Marijuana McMansions

Organized Crime is Sending Families into the 'Burbs to Grow Pot.


June 14, 2007 — -- That new family that just moved in down the street? With the kids' bikes in the driveway and the basketball hoop?

Police say with what they've seen lately, that "family'' could be raising pot plants instead of children.

Law enforcement agencies around the country tell ABC News' Law & Justice Unit that they've uncovered the latest scam in the American war on drugs -- high priced McMansions in leafy, high-end suburbs housing multimillion dollar hydroponic marijuana-growing operations. Cops call them grow houses.

Watch Senior Law & Justice Correspondent Jim Avila's report on World News With Charles Gibson on Thursday.

Potent, bright green buds of hydroponic marijuana have become more lucrative per pound than cocaine in some areas, law enforcement officials say, and homegrown operations are popping up all over the nation -- in California, Florida, Connecticut and New Hampshire, even Cleveland, Ohio.

It's a crime trend that's troubling the White House Office of National Drug Control Policy (ONDCP), which released a report last month saying that marijuana potency has nearly doubled since 1983 -- leading to what the ONDCP calls a spike in marijuana addiction.

In an interview with ABC News, the director of Drug Control Policy for the ONDCP, John Walters, said that currently "the single biggest cause of addiction in the United States among illegal drugs is not cocaine, is not meth[amphetamine] is not heroin. It's marijuana.''

But government studies and addiction experts say that claim isn't borne out in the data.

Earlier this month, Lieutenant Greg Garland and members of the three-year old San Bernadino County Sheriff's Department's marijuana task force raided a home in Rancho Cucamonga, California. Garland said the bust was one of their biggest and provides a telling window into the remarkable sophistication and planning that can go into an investment in a marijuana McMansion.

Experts say that tighter security along our southern borders is forcing a shift in a marijuana smuggling. Unlike coca leaves, which require the equatorial climates of South American to grow well, marijuana can be harvested in the basements of upper-middle class America.

··········

> [WRITTEN EXERCISE]: Can you retype the excerpt about suburban grow houses word for word, beginning at the words that have "Watch Senior Law" and stopping after "even Cleveland, Ohio."?

> [RAW DATA]:
··········

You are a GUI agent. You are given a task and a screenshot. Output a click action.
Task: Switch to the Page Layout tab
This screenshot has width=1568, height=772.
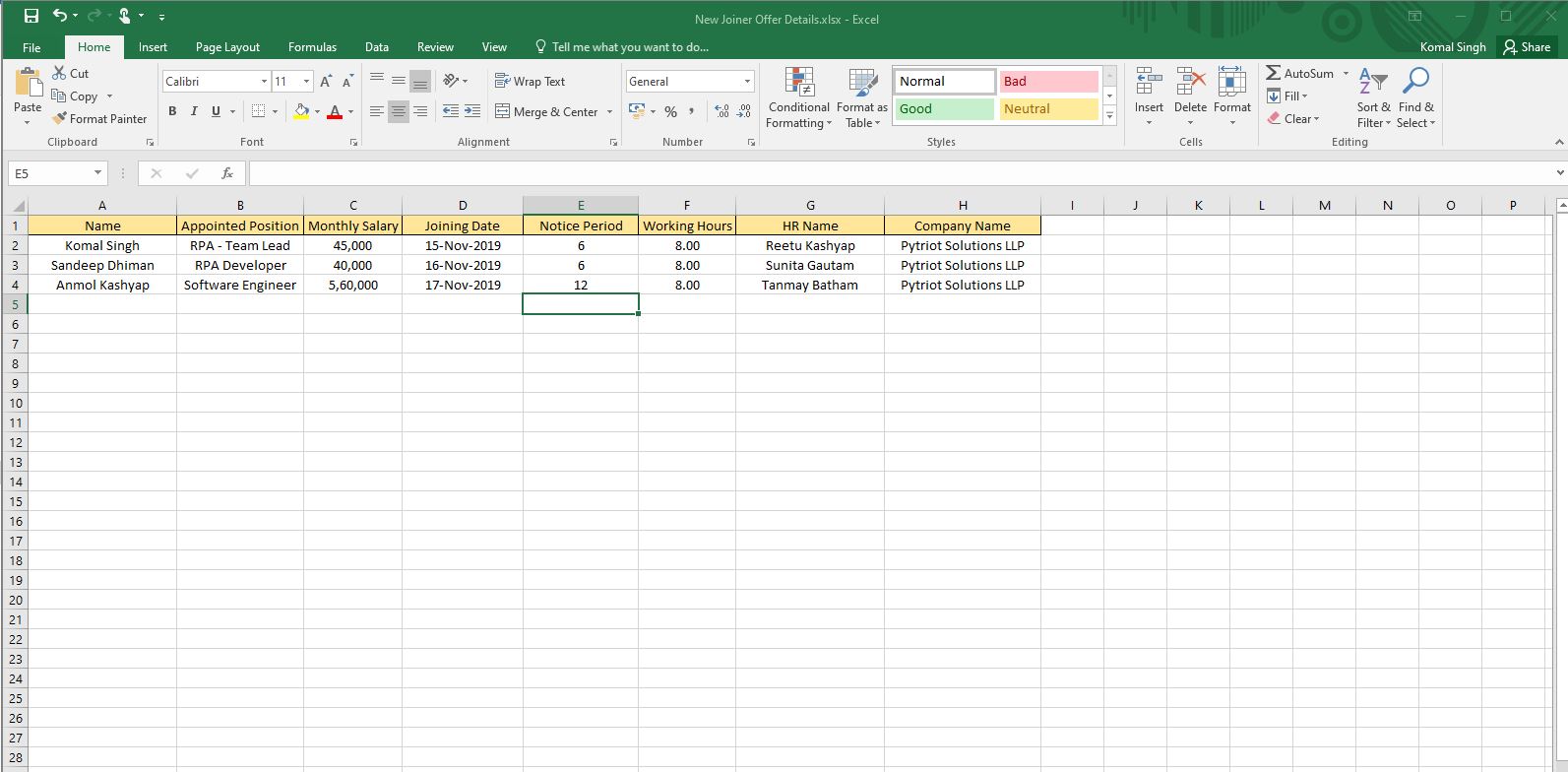pyautogui.click(x=227, y=47)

··········

> [TASK ANSWER]:
Watch Senior Law & Justice Correspondent Jim Avila's report on World News With Charles Gibson on Thursday.

Potent, bright green buds of hydroponic marijuana have become more lucrative per pound than cocaine in some areas, law enforcement officials say, and homegrown operations are popping up all over the nation -- in California, Florida, Connecticut and New Hampshire, even Cleveland, Ohio.